Saturday, September 22, 2018

Adam & Eve on a Raft 7: To Begin Again

The woman speaks:
And so they began one more time, adrift once again on their little raft. She, always the more prudent, protected her exile with silence, or at least quiet. Plain sentences, a nice easy place to hide. He preferred to protect himself with words. Silly, foolish monkey words, a fortress of chatter, a sort of short, goofy-looking Tower of Babel to hide behind. And the beautiful thing is that people stopped listening. From her, they waited for some word that would reveal everything, but from him they knew it would just be something stupid, funny but no more than that. He thought he was awfully clever. She knew why he did it, but she wouldn’t mind if he’d shut up.

The man:  For a bit.

To begin is always to begin again.
At first it was just to get away. Anger and frustration and maybe shame, too. But then to begin again was to try to do better. To hope, at least. This time they had a car. That made it easier. This time there was a cat with them, in a carrier in the car. Maybe it didn’t make it easier to have the cat in the carrier in the car, but it did made it easier to have the cat.

Even on the lam, though, you can make choices.  Even when your world is getting smaller, even when it’s very small, you can still make choices. And the world is still so big. Still so awful, still poisoned, but still not without possibility.

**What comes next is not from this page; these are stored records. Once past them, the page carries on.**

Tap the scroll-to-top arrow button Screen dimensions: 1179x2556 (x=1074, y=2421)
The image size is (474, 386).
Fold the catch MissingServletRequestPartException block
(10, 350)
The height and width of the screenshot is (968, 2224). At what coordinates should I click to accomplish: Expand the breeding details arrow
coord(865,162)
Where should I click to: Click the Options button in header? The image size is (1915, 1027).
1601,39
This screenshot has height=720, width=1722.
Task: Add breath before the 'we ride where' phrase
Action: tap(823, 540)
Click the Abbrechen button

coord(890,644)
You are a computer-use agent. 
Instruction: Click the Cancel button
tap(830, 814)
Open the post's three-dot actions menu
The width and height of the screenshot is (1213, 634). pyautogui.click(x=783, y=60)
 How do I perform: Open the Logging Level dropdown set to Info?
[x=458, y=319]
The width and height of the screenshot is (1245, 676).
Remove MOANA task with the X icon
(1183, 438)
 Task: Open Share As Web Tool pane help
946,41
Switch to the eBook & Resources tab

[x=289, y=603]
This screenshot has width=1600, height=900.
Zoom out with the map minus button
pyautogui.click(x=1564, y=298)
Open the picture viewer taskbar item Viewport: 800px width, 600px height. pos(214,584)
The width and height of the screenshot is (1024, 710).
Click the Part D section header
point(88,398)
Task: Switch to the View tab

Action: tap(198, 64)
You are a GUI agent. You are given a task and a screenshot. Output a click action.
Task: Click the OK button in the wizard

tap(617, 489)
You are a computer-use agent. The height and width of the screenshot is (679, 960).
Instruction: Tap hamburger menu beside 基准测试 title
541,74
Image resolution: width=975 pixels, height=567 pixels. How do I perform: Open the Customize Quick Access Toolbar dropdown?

Sometimes, to begin again without even hoping that it’ll be better this time because otherwise, what. To at least pretend you have a reason for wherever it is you’re going this time. Something to tell people, even if it’s no escape at all.


Song: This Prison is a Paradise

Once this world was a prison
Where my bond had no price
I’m still trapped but thanks to you
Now this prison is a paradise

I couldn’t bear this tiny world
Marked only by sacrifice
But now you’ve transformed this cage
Now this prison is a paradise

Dreams, ah I have dreams
I see the world breaking at the seams
And yet somehow I’ve found peace
I’ve found release, yes I am released

In the void, in the dark
The slightest light will suffice
Now I bless you and I thank you
Now this prison is a paradise


2 comments:

Bud said...

Been reading Heraclitus lately:

A man when dying, kindles a light in the night when his sight is extinguished; living, he touches the dead man during sleep; when awake he touches the sleeper.

J Blood said...

I was thinking of Heraclitus explicitly with the image of water/ocean as pre-verbal all-is-one. Paraphrasing very broadly from memory: Behold the drunken man. His soul is so filled with water that his son must lead him home. Glad the poster made it to you!